Lenny pourrait bien figurer dans ce palmarès des grandes réussites un jour, si tout se passe bien pour sa nouvelle boutique Etsy, TetheredXHearts. « Je recherchais une activité supplémentaire amusante, qui pourrait me conduire à confectionner des vêtements, alors j’ai commencé à vendre des épinglettes en petite quantité », déclare-t-il. « Ça m’a appris des trucs comme la gestion de l’inventaire et quels types d’articles sont les meilleurs vendeurs, j’ai découvert plein de choses fascinantes. » 

Lenny a l’intention de diversifier la marchandise en stock dans son magasin, qui vend actuellement des épinglettes émaillées Air Jordan, pour y ajouter des chaussettes et plus tard, des tee-shirts et des vestes. Vous avez bien compris – il mise sur les chaussettes. « Ouais, donc je mène des recherches et c’est vraiment passionnant. Quel est mon projet? Qu’est-ce qui poussera les gens à les acheter? Comment je veux commercialiser ces chaussettes? Il faut connaître son public. Et j’adore ce genre de recherches. C’est aussi ce que j’adore à propos des jeux vidéo. » 

Chris Abbey, coordonnateur du marketing, Montréal 

 

Chris est arrivé à Montréal depuis la France en décembre 2019 avec le rêve de travailler dans les jeux vidéo. Sans aucune expérience préalable dans l’industrie, cet étudiant en commerce international a fait preuve de débrouillardise pour convertir sa passion de longue date pour les jeux en une baladodiffusion intitulée Du temps et des jeux.  

« J’avais besoin de trouver une façon de distinguer mon profil et de démontrer ma passion pour les jeux vidéo », dit-il au sujet de l’origine de son émission, lancée au début de la pandémie. « Donc, au début, ce fut un formidable cheval de Troie parce que je savais que forcément, ça allait aider ma carrière professionnelle. Mais j’aime aussi parler aux gens et écouter leurs histoires. » 

Les invité.e.s de sa baladodiffusion sont prié.e.s de parler de trois jeux vidéo qui occupent une place particulière dans leur cœur. Parmi les personnes qui y ont participé, on retrouve aussi bien son frère que certains des plus grands noms du monde du jeu vidéo et des divertissements en France et au Québec, comme l’auteure-compositrice-interprète montréalaise Cœur de Pirate.

- LISTE DES TÂCHES -
(a) D'après l'extrait, à quel mois et à quelle année Chris est-il arrivé à Montréal ?
(b) Extrayez de l'extrait, sans rien modifier, tout le passage allant de « Chris Abbey, coordonnateur » jusqu'à « et des jeux. ».
Le matériel fourni n'est pas nécessaire.

- DONNÉES FOURNIES -
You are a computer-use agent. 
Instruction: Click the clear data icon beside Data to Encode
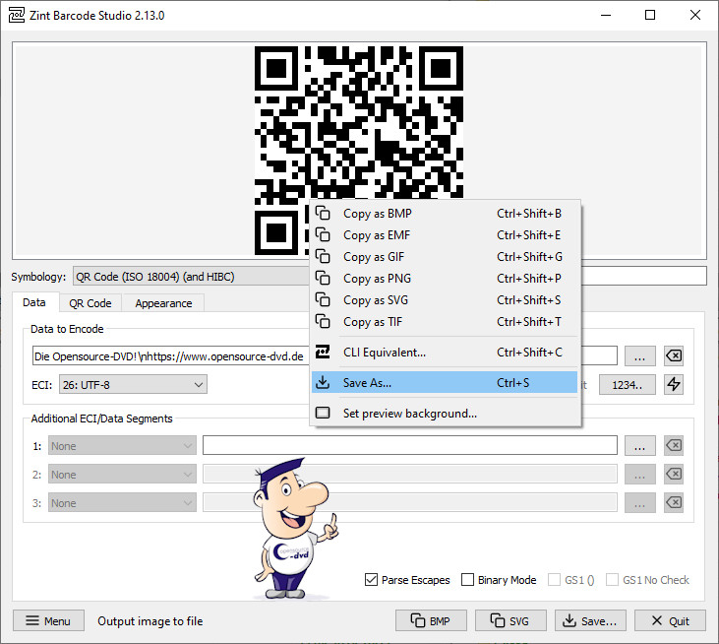point(674,355)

- RÉSULTATS DE L'EXERCICE -
(a) En décembre 2019.

(b)
Chris Abbey, coordonnateur du marketing, Montréal 

 

Chris est arrivé à Montréal depuis la France en décembre 2019 avec le rêve de travailler dans les jeux vidéo. Sans aucune expérience préalable dans l’industrie, cet étudiant en commerce international a fait preuve de débrouillardise pour convertir sa passion de longue date pour les jeux en une baladodiffusion intitulée Du temps et des jeux.